In much of the Western Church, Friday began the “O” Antiphons — antiphons used in evening prayer for the last seven days of Advent. Since at least the fourth century, these texts have prepared the faithful for the coming of Christ in the final week spent journeying towards the eve of his nativity. You can find these antiphons in various Lutheran sources: pp. 175-176 in the Lutheran Book of Worship; hymn #257 in Evangelical Lutheran Worship; hymn #357 in the Lutheran Service Book.
Each year, December 17 begins these seven striking descriptions of Jesus, and these “O” Antiphons have several beautiful features that enrich the faith practice of the church during this season. Each antiphon begins with the letter “O” followed by a titular name of God from the Hebrew Scriptures — each name also referring to an Isaian prophesy of the coming Messiah.

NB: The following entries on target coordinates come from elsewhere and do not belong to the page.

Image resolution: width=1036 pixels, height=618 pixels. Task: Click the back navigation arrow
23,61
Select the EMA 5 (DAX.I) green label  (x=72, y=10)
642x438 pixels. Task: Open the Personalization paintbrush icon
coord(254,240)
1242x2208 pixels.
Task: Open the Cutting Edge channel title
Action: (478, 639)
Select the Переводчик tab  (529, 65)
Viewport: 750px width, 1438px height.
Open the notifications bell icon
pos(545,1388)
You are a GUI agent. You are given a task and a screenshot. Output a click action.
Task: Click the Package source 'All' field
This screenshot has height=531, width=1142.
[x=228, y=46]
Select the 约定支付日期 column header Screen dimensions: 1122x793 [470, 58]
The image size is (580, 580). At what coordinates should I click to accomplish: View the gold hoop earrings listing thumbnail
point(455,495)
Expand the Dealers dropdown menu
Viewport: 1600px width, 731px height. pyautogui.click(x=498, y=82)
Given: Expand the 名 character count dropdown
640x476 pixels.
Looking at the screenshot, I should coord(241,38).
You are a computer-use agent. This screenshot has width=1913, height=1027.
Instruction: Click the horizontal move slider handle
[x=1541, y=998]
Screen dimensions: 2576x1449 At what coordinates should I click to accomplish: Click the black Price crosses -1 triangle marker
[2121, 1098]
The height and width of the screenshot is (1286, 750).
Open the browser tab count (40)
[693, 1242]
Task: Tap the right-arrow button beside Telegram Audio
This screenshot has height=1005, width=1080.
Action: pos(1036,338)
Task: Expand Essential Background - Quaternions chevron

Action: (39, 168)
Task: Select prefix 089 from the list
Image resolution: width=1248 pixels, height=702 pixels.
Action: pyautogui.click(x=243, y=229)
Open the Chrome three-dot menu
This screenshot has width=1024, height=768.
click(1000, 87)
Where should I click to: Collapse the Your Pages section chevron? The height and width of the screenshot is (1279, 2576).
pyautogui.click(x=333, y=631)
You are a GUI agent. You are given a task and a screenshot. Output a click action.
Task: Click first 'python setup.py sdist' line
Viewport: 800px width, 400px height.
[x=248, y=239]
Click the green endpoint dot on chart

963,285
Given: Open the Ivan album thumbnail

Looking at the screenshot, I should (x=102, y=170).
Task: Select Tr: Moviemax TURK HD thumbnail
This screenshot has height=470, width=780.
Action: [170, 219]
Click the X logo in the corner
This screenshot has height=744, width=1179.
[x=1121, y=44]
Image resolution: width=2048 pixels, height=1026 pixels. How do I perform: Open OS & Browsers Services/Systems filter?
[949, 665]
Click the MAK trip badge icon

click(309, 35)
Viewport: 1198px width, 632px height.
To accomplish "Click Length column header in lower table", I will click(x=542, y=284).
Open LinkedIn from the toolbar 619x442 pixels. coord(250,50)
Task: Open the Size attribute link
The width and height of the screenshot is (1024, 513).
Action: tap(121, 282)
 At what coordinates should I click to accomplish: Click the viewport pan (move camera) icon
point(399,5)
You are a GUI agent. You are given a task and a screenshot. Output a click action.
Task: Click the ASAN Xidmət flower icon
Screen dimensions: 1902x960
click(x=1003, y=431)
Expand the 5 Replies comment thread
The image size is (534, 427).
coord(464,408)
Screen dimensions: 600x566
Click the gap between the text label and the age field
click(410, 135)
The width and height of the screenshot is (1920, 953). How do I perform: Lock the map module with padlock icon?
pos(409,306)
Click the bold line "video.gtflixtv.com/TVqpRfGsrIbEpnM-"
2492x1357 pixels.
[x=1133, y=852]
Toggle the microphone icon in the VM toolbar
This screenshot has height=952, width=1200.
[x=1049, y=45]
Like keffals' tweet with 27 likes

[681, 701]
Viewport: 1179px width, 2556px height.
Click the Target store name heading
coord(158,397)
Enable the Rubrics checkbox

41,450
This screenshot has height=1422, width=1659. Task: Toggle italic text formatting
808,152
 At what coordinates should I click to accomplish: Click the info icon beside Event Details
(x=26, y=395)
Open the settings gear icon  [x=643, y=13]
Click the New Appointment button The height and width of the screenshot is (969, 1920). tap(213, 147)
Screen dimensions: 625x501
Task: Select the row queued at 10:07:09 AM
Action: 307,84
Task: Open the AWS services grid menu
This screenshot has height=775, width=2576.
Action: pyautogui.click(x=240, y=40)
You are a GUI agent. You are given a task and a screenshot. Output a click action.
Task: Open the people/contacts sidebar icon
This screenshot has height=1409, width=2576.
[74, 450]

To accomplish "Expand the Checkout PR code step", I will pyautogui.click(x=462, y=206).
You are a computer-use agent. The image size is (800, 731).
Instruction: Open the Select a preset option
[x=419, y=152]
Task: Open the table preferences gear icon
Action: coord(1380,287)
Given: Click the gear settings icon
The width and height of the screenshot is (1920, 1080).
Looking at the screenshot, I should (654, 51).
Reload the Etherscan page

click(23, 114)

Additionally, the first letter of these Messianic names (or titles): Sapientia, Adonai, Radix, Clavis, Oriens, Rex, Emmanuel — form a reverse acrostic of the Latin words ERO CRAS (“Tomorrow, I will come”), reminding us of both Christ’s first advent as well as his second. Especially significant for us today is that these antiphons also inspired the seven verses of the popular hymn we know as “O Come, O Come, Emmanuel.” And so, today, as we contemplate the heavenly vision so long awaited in Habakkuk 2, as we reflect on the faithful promise that the “coming one will come” in Hebrews 10, as we read of Thomas’ incredulity that the risen Jesus had indeed come in John 20, as we are reminded in the great Advent psalm (146) that our hope and deliverance comes not from earthly rulers but from the Lord who will reign forever, and most importantly, as we look around us towards a conflicted, confused and hurting world, may these “O” Antiphons give us hope. May they instill in us the same yearning spirit from Mary’s hymn of praise (Luke 1:46-55). Ultimately, may they remind us — even when other persons, institutions and systems vie for the claim — of the one who is the true: Wisdom from on high, Lord of Might, Root of Jesse, Key of David, Dayspring, Desire of Nations, Emmanuel (“God with us”), the one whose name is Jesus and whose soon return fills us with holy anticipation and joy.